→ Exercices à réaliser:
A) Veuillez restituer à l'identique le passage de l'article allant de « C’est au terme » jusqu'à « de personnalités qualifiées. » inclus.
B) D'après l'article, qui présidait le groupe de réflexion créé par l'arrêté du 3 mars 1998 ?

→ Article:
★ ★ ★ ★
C’est au terme d’une longue concertation avec les pouvoirs publics que ce monument a vu le jour, le 5 décembre 2002.
Par arrêté du 3 mars 1998, le secrétaire d’État à la défense chargé des anciens combattants (M. Jean-Pierre Masseret) avait mis en place un groupe de réflexion chargé de déterminer les modalités de création d’un mémorial national de la guerre d’Algérie. Ce groupe, présidé par M. Jean Lanzi, journaliste et ancien combattant d’Algérie, était constitué de représentants d’associations d’anciens combattants, de directeurs de centres d’archives, d’historiens, des parlementaires rapporteurs du budget des anciens combattants dans chacune des assemblées et de personnalités qualifiées.
★ ★ ★ ★
→ Données fournies:
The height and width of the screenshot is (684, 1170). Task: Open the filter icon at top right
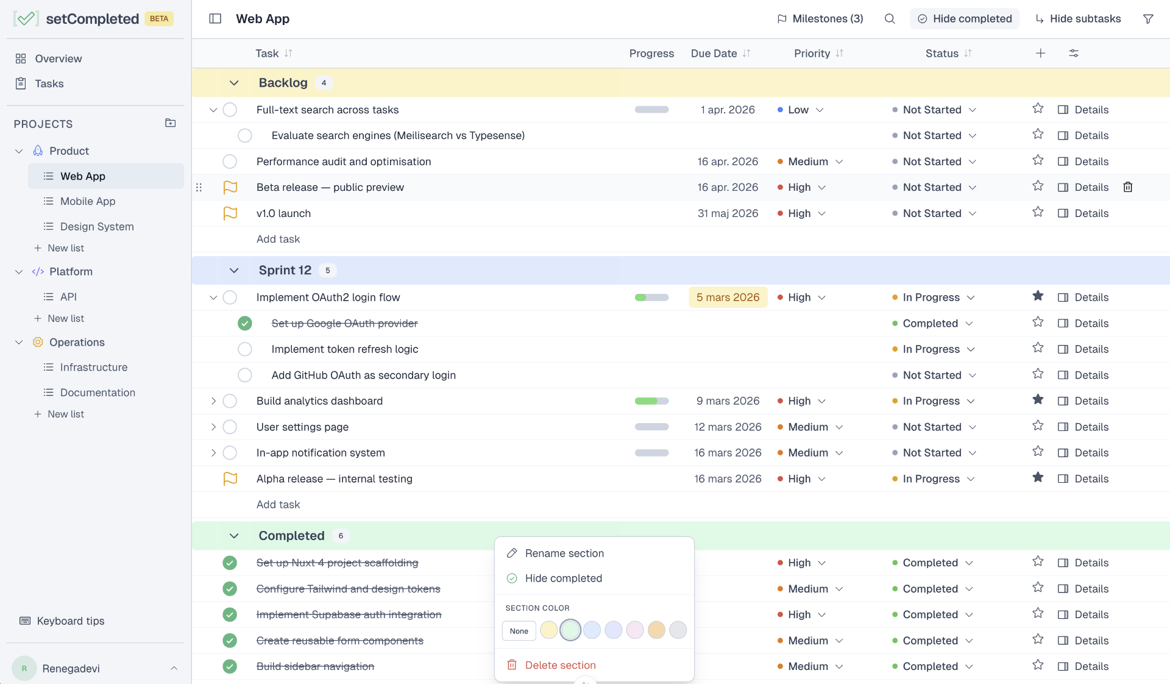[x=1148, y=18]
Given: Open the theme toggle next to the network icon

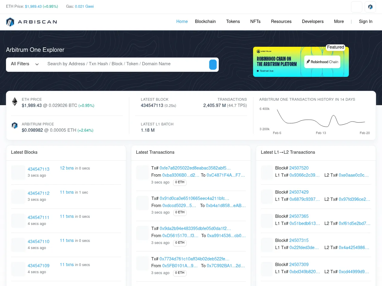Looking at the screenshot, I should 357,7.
★ ★ ★ ★
→ Réponses par exercice:
A)
C’est au terme d’une longue concertation avec les pouvoirs publics que ce monument a vu le jour, le 5 décembre 2002.
Par arrêté du 3 mars 1998, le secrétaire d’État à la défense chargé des anciens combattants (M. Jean-Pierre Masseret) avait mis en place un groupe de réflexion chargé de déterminer les modalités de création d’un mémorial national de la guerre d’Algérie. Ce groupe, présidé par M. Jean Lanzi, journaliste et ancien combattant d’Algérie, était constitué de représentants d’associations d’anciens combattants, de directeurs de centres d’archives, d’historiens, des parlementaires rapporteurs du budget des anciens combattants dans chacune des assemblées et de personnalités qualifiées.

B) M. Jean Lanzi, journaliste et ancien combattant d'Algérie.